本文
┌──

ケーキやムースなど温度管理が重要な商品を均一に冷却。
品質安定に寄与。

  ホテル・レストラン

クックチル対応で事前仕込みが可能。宴会料理などの品質維持にも。

  食品加工業 冷凍食品やパック製品など、製造工程での品質保持に貢献。




アルコール凍結機とは?



アルコール凍結機とは、マイナス30℃前後に冷却した液体アルコールを使用して、真空パックされた食品を短時間で凍結する装置です。空気ではなく液体を冷媒とすることで熱伝導効率が飛躍的に高まり、凍結スピードを大幅に短縮できます。

その結果、食品の細胞を壊さずに冷凍でき、解凍後も鮮度・食感・味・色味が損なわれにくいという特長があります。水産加工品をはじめ、畜産・農産物、惣菜や調理済み食品など、幅広い分野で利用が広がっています。



アルコール凍結のメリット

1. 凍結スピードが非常に速い

・液体は空気の約20倍の熱伝導率があり、食品全体を包み込むように冷却するため、凍結時間を大幅に短縮できます。

・厚みのあるブロック肉など、通常時間がかかるものでも短時間で凍結が可能です。

・生産効率アップと省エネに貢献します。


2. 高品質な冷凍が可能

・細胞破壊を抑え、解凍時のドリップ(液体流出)を最小限に。

・鮮度、風味、栄養素、色味を維持できるため、品質重視の冷凍商品づくりに適しています。

・旬の食材を最も良い状態で冷凍・ストックして、通年で高品質提供が可能に。


3. 凍結ムラが少ない

・アルコール液はポンプで循環され、槽内全体に均一に当たる設計。

・食材の前後左右から同じ条件で冷却できるため、凍結ムラが起きにくい。


4. 設置スペースや電源の柔軟性

・小型モデルから大型モデルまでラインナップが豊富。

・小型タイプは100Vの家庭用電源でも使用でき、導入ハードルが低い。


5. メンテナンスが容易

・基本的に日常的な清掃は不要で、アルコール液の定期補充のみ。

・食品と液体が直接接触しない(真空包装)ため衛生面でも安心。

・ろ過装置付きのモデルもあり、衛生性と運用効率を両立。



アルコール凍結のデメリットと注意点

1. 真空包装が必要

・食品にアルコールが直接触れないよう、事前に真空パック処理が必須。

・ケーキやおにぎりなど、真空包装で品質が落ちる食品には不向き。

・袋が破けるとアルコールが食品に混入し、商品として使えなくなるリスクあり。


2. 作業工程が多い

・凍結後、真空パック表面に付着した冷たいアルコールを拭き取る必要あり。

・液切りや拭き取り作業が地味に手間で、作業者の負担や人件費が増える原因となる。


3. ランニングコストが高め

・電気代に加えて、アルコール(不凍液)の補充費用がかかります。

・約10kgの冷凍で、60~70円程度のアルコール消費が発生。

└──

提供資料
┌──

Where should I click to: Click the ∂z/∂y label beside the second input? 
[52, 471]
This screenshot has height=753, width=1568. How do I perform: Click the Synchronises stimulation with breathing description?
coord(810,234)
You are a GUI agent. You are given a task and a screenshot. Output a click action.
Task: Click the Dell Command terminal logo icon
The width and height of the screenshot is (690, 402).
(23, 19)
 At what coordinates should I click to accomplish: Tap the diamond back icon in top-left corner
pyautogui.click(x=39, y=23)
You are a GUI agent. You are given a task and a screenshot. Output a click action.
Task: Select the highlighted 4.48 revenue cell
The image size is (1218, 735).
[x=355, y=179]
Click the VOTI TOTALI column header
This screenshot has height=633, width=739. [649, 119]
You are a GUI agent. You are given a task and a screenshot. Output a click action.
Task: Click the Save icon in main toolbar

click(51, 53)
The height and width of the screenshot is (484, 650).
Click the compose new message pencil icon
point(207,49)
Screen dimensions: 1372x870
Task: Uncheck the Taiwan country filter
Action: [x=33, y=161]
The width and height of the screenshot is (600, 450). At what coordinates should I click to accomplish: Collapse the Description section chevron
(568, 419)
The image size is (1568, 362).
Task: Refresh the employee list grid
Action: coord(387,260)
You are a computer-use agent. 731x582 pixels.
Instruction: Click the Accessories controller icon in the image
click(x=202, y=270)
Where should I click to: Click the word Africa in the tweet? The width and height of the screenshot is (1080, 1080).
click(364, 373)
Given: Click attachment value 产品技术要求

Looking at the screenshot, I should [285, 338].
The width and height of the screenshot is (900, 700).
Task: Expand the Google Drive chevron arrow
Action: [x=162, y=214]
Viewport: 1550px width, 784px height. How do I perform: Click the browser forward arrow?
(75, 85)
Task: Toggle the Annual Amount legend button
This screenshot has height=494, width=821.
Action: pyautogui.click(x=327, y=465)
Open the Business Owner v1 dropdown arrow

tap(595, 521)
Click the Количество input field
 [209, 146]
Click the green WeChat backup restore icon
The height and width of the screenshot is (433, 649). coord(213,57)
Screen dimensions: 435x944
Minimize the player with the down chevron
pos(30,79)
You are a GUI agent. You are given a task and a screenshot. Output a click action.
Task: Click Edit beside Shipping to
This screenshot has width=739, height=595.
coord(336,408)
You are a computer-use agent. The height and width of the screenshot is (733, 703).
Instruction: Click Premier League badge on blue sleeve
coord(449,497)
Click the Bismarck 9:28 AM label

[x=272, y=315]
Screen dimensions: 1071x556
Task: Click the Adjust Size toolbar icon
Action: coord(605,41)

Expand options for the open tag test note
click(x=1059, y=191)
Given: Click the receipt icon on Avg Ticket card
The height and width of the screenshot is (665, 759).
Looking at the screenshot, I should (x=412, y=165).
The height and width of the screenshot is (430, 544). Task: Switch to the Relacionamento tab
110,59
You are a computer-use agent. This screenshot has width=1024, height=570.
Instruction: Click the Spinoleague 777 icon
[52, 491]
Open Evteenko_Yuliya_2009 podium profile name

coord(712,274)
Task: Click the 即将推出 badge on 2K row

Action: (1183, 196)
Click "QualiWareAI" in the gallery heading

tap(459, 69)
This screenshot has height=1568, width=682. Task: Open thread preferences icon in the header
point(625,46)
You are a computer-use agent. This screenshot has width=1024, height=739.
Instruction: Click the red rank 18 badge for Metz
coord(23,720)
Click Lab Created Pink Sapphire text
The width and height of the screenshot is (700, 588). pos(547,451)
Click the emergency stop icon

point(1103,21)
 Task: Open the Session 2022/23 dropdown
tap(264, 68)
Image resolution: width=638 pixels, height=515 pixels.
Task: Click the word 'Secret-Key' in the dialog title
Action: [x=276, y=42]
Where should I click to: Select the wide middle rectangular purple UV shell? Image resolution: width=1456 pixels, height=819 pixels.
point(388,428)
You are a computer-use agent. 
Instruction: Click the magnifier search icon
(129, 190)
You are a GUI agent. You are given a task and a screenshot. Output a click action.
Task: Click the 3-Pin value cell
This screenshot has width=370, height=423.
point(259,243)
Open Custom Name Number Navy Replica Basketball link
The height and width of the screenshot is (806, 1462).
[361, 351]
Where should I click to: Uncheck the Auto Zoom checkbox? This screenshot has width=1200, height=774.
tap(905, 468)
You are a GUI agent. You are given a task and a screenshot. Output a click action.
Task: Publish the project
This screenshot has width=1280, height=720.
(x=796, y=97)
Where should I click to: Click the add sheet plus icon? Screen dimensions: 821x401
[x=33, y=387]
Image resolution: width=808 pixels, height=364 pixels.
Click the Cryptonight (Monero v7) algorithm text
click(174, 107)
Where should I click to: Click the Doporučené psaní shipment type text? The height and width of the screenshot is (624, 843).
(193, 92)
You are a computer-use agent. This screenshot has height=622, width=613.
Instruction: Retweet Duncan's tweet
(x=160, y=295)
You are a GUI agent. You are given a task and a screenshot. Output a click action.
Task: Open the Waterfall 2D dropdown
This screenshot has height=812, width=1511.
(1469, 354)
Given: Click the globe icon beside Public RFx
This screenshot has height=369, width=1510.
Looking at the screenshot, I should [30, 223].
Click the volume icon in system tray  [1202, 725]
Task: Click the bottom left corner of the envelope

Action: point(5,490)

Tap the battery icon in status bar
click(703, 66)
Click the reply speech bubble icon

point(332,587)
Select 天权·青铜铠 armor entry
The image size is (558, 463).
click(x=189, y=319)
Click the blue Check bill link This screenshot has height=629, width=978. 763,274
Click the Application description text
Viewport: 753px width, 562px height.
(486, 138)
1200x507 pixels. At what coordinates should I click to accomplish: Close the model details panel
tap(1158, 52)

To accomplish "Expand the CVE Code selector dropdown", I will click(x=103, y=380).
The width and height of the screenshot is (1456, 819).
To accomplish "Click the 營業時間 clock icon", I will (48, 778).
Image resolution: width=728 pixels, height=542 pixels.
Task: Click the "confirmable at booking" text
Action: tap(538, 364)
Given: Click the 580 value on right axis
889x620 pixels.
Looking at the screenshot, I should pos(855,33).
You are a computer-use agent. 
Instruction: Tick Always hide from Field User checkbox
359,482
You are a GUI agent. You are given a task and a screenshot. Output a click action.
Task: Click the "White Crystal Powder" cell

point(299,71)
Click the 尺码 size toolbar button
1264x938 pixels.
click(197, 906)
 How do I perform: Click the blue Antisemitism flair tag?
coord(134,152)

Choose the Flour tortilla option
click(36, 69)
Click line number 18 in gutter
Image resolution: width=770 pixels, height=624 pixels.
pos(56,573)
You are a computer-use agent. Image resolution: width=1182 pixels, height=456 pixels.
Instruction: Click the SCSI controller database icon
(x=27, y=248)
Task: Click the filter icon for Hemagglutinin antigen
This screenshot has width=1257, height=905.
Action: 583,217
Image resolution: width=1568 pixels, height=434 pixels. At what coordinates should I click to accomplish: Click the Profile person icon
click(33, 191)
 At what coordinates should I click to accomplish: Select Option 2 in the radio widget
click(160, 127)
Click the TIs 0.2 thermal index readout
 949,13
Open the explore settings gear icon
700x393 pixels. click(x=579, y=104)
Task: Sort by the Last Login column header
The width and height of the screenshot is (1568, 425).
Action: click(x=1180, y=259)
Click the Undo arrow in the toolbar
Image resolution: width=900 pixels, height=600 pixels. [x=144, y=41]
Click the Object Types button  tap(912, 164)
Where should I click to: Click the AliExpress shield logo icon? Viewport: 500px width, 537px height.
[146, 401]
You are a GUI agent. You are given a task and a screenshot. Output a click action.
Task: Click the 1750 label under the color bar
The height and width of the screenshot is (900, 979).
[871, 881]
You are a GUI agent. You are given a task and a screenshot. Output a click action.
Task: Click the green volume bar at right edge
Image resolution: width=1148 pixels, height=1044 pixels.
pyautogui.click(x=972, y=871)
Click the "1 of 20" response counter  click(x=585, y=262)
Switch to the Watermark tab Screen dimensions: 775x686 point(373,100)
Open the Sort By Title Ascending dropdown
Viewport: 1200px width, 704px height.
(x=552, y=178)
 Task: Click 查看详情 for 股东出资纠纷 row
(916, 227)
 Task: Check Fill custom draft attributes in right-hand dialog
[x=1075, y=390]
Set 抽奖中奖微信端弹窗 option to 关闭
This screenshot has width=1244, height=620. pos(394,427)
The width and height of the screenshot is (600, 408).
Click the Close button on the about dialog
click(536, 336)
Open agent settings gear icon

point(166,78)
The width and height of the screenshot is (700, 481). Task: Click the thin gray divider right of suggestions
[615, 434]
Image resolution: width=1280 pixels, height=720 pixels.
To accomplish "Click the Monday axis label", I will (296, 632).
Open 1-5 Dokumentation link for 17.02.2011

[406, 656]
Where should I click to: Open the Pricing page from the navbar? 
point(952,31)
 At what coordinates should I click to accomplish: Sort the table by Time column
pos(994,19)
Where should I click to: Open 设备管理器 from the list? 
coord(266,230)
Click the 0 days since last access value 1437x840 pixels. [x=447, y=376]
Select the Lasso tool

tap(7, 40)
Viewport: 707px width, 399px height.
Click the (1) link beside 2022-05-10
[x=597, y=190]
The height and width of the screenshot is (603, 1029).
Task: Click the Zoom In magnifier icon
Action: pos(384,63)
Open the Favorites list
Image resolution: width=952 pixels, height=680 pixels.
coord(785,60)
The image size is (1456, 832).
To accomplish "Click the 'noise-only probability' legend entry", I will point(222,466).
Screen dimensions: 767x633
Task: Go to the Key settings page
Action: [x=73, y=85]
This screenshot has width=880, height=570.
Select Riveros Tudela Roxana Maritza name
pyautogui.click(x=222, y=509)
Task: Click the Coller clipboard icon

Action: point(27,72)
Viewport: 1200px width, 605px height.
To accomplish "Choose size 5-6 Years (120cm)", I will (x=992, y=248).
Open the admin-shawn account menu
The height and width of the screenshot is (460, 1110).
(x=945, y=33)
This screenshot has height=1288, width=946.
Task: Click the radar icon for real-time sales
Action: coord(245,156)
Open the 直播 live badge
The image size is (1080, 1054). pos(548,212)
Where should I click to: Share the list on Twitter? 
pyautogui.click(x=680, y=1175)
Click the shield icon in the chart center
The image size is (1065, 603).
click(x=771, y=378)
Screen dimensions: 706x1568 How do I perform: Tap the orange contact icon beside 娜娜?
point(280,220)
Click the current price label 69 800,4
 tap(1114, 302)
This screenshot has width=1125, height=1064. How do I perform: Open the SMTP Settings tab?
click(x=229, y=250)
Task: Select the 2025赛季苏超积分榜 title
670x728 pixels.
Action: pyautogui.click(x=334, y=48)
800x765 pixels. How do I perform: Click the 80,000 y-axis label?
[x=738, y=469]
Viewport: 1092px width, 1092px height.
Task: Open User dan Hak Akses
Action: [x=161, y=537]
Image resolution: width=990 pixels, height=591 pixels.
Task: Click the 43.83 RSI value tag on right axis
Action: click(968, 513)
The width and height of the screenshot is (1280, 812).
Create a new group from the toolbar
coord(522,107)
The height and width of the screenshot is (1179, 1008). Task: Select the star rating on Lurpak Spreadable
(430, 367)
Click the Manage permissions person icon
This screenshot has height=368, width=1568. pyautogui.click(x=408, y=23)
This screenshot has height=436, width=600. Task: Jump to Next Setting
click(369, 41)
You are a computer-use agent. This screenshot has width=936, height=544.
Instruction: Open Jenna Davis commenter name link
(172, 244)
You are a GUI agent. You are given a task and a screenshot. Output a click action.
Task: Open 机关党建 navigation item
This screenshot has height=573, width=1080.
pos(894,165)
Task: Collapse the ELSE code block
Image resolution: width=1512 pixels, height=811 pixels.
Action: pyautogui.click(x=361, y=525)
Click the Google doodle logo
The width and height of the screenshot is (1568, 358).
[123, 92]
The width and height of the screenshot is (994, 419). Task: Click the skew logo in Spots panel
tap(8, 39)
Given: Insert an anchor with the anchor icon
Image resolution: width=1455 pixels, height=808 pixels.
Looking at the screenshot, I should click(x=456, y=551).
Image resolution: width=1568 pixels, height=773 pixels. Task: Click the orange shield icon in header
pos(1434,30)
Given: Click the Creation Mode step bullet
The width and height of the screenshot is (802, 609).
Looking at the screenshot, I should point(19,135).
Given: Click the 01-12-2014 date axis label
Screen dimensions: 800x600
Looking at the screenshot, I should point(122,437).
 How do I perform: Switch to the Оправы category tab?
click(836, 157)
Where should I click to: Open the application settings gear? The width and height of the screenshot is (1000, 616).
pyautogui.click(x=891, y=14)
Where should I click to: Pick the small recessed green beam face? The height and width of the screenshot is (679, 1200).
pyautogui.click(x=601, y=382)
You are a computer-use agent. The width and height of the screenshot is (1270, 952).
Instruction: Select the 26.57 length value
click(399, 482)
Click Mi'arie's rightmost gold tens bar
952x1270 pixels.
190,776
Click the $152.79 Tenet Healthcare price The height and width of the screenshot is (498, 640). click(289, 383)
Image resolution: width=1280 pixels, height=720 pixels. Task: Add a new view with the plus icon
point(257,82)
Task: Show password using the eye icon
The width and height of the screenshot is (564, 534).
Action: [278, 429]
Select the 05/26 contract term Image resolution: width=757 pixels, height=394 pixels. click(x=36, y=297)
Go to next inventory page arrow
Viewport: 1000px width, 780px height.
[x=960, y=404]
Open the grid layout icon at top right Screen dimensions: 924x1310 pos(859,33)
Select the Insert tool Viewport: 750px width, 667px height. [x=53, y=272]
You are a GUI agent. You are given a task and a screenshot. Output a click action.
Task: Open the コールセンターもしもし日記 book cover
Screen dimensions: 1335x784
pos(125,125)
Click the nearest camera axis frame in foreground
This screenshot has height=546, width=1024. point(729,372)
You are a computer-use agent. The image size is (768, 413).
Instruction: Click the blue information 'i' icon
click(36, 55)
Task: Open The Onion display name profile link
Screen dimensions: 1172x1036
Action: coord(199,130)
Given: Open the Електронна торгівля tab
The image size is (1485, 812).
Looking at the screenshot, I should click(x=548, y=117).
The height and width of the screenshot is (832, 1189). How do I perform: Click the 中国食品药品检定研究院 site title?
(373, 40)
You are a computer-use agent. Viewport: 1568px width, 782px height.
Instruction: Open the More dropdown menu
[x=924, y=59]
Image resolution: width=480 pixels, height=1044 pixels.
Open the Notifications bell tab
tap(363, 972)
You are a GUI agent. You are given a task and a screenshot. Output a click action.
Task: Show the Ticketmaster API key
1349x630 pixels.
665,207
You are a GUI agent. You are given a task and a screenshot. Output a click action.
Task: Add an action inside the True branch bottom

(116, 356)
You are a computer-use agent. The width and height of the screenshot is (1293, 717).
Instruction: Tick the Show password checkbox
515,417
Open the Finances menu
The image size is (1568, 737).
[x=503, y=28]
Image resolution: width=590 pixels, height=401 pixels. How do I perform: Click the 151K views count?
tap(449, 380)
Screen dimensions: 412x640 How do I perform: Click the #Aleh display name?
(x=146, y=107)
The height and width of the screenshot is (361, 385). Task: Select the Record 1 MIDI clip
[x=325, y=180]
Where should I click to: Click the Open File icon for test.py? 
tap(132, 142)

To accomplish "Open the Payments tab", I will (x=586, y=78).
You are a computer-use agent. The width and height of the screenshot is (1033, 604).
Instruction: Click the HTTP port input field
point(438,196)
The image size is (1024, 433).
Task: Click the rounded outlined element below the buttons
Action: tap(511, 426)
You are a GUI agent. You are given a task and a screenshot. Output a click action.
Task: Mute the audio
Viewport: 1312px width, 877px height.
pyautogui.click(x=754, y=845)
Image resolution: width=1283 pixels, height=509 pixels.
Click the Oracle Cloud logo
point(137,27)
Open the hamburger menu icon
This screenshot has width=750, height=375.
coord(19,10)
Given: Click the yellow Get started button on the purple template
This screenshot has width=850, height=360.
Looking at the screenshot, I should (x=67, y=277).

└──

課題の要件
(a) アルコール凍結機に関する本文をもとに、次の問いに答えてください。
(i) 凍結に使う液体アルコールは何℃前後に冷却されるか。
(ii) 液体の熱伝導率は空気の約何倍か。
(iii) 小型タイプは何Vの家庭用電源で使用できるか。
(b) アルコール凍結機に関する本文のうち、「1. 凍結スピードが非常に速い」を含む語句で始まり「凍商品づくりに適しています。」で終わる部分を、「ドリップ」を「液汁」に呼び替えて書き直してください。
提供資料は本文の内容とは関係がありません。

課題の解答
(a)
(i) マイナス30℃前後
(ii) 約20倍
(iii) 100V

(b)
1. 凍結スピードが非常に速い

・液体は空気の約20倍の熱伝導率があり、食品全体を包み込むように冷却するため、凍結時間を大幅に短縮できます。

・厚みのあるブロック肉など、通常時間がかかるものでも短時間で凍結が可能です。

・生産効率アップと省エネに貢献します。


2. 高品質な冷凍が可能

・細胞破壊を抑え、解凍時の液汁(液体流出)を最小限に。

・鮮度、風味、栄養素、色味を維持できるため、品質重視の冷凍商品づくりに適しています。